[Information provided]:
[Start of Attachment]
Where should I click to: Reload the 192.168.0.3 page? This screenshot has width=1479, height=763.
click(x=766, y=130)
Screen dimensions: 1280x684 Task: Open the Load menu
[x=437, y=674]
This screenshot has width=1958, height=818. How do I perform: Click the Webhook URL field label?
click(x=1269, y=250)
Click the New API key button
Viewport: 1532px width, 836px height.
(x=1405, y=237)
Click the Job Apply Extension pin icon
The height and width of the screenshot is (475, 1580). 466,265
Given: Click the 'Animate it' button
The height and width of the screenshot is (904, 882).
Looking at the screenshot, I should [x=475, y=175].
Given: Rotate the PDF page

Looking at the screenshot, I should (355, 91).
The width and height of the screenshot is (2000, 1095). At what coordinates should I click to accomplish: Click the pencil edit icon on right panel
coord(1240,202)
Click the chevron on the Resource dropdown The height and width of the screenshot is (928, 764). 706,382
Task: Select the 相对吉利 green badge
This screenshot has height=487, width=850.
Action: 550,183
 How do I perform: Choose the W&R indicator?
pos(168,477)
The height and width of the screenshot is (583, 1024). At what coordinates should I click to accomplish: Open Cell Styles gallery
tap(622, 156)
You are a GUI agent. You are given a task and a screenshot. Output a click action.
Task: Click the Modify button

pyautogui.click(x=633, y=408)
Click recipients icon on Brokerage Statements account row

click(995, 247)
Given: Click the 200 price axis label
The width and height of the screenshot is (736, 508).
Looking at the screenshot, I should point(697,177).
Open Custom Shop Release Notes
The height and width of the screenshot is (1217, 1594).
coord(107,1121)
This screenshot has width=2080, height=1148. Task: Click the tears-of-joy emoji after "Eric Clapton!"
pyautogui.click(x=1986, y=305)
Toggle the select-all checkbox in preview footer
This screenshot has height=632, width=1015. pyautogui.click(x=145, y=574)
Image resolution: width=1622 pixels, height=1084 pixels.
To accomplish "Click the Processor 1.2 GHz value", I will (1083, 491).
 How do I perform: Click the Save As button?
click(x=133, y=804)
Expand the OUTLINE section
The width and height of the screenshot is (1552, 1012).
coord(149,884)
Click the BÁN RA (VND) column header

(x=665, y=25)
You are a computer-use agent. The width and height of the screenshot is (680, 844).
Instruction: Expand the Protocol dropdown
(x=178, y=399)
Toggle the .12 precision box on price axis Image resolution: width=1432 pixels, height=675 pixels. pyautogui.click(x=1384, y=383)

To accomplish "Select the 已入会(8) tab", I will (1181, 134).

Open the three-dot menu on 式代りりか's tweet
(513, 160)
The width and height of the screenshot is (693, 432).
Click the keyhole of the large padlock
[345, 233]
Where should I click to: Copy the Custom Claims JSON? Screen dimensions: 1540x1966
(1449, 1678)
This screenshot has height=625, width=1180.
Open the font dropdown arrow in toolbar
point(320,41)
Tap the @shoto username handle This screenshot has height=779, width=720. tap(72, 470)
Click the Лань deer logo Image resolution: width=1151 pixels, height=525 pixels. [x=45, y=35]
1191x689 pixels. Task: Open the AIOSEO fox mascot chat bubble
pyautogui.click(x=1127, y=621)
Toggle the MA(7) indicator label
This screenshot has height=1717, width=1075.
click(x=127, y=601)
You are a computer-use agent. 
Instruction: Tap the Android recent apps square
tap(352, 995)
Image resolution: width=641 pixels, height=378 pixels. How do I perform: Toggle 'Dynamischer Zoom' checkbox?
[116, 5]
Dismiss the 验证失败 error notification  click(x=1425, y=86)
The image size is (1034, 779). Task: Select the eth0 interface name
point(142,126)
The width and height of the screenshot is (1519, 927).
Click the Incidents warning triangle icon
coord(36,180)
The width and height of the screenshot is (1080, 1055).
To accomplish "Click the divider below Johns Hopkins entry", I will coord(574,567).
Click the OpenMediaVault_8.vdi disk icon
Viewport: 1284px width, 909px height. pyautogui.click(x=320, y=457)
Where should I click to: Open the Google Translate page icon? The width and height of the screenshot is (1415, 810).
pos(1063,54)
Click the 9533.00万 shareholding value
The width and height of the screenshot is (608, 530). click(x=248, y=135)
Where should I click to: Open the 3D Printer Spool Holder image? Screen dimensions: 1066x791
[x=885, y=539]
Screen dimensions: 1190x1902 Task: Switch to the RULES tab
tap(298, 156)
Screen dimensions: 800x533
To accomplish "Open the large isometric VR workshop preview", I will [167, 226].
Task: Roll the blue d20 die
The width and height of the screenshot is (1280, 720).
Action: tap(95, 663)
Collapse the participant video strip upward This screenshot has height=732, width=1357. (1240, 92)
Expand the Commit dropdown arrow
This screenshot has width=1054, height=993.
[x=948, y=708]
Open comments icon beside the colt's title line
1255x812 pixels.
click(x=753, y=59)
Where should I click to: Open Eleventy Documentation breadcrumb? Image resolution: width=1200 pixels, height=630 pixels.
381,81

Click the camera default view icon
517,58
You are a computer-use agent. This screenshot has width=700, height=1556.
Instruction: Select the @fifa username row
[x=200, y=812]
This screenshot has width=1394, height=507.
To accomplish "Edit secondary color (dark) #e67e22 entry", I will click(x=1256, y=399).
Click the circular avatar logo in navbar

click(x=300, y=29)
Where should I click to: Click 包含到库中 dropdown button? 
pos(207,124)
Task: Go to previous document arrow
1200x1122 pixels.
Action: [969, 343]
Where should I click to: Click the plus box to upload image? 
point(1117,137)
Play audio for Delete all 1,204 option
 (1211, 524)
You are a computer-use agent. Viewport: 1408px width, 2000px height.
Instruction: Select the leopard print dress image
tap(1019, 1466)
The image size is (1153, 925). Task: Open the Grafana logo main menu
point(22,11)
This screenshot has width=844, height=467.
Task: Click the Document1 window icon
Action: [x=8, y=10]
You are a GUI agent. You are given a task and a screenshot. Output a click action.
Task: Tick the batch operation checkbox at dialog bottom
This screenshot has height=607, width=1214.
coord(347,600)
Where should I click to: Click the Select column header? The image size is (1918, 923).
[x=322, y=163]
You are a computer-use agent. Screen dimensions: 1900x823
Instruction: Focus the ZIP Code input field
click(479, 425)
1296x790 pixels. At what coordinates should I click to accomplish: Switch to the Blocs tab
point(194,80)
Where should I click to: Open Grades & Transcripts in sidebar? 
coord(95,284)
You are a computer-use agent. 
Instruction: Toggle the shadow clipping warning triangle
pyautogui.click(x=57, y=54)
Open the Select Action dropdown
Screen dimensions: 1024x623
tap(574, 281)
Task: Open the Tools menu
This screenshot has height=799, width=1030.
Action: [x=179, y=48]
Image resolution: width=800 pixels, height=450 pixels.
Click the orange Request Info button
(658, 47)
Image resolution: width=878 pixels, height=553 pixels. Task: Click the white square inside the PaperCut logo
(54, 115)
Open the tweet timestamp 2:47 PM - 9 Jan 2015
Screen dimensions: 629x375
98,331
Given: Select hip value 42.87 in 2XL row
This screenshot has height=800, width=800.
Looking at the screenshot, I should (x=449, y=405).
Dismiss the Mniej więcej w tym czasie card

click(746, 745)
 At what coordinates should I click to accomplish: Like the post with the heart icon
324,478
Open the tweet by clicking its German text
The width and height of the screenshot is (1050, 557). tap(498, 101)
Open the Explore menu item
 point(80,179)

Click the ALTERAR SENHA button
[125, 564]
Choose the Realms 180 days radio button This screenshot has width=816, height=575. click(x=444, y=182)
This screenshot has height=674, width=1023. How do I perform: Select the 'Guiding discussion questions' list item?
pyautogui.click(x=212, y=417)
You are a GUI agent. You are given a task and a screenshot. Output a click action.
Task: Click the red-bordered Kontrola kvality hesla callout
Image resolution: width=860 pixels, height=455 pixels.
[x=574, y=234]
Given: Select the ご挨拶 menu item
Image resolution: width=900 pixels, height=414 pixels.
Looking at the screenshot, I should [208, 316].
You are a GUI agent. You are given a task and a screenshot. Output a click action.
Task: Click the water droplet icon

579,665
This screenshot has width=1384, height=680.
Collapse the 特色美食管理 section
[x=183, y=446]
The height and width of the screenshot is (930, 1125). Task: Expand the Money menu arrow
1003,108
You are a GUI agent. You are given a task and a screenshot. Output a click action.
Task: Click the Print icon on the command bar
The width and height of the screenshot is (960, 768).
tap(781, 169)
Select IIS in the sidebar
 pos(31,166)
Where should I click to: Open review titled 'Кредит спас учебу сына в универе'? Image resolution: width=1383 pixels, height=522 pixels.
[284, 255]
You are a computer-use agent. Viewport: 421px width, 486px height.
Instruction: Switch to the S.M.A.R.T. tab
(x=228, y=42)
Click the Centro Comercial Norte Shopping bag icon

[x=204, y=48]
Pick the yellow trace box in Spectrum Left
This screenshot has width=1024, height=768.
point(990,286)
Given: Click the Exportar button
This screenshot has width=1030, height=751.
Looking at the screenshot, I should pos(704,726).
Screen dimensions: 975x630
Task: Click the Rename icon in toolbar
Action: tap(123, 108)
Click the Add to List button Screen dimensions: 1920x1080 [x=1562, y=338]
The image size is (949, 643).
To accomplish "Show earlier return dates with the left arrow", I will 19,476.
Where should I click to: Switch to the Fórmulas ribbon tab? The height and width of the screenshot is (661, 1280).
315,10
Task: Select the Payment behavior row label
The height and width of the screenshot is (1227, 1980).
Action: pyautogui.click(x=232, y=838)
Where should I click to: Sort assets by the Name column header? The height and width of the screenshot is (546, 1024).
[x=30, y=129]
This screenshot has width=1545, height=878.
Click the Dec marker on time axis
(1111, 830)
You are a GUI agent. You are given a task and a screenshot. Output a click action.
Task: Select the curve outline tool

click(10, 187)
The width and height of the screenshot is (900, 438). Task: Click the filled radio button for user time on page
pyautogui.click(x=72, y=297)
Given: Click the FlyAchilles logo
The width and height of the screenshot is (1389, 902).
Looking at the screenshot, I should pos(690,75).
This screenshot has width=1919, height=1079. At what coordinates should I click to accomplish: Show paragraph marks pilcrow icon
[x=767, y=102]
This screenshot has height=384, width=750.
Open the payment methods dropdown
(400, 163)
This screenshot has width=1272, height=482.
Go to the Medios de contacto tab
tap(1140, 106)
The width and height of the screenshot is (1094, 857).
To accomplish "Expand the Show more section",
[End of Attachment]
[What is required]:
If a line in the data above includes the string "price", copy it.

[Task answer]:
Given: Click the 200 price axis label
Toggle the .12 precision box on price axis Image resolution: width=1432 pixels, height=675 pixels. pyautogui.click(x=1384, y=383)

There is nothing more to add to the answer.